New survey shows that headhunter searches for finance chief posts dropped dramatically last year. Subtext: fewer CFOs were fired.

Here’s a bit of good news for bedraggled finance chiefs. According to a new survey released by the Association of Executive Search Consultants (AESC), job searches for executives conducted by headhunters fell 7 percent in the fourth quarter. CFO searches climbed slightly — up 7 percent — from Q3 to Q4.

On a year-to-year basis, both overall executive searches and those specifically involving CFO positions were off sharply. Executive searches in general fell 28 percent, while finance chief searches plunged 42 percent.

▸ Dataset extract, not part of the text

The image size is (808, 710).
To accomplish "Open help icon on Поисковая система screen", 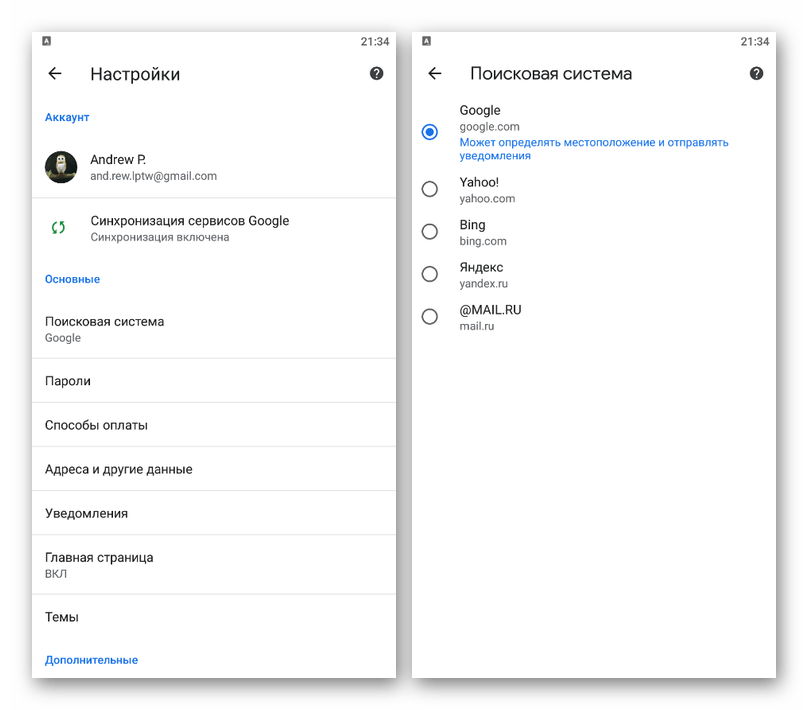I will (x=756, y=74).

So why is this good news exactly? Admittedly, fewer headhunter searches could mean that more companies are filling executive positions through other methods, such as virtual job boards and in-house postings. But fewer searches probably means fewer positions needed to be filled. Translation: most likely, not as many CFOs got axed in 2001. The survey did not provide finance chief search statistics by industry. But overall, the computer and electronics industries were down 35 percent for the quarter, and 46 percent year-to-year.

The AESC noted that the bulk of the growth in new job searches for the fourth quarter was for experienced top-level appointments: board of directors, CEOs and COOs. “This reflects a high degree of turnover due to economic uncertainty and perceived failure of leaders to perform to company or shareholder expectations,” said AESCA president Peter Felix.

The only compensation level for which searches increased in the fourth quarter was the $1-million-plus bracket. Getting the big bucks does have its down side, apparently.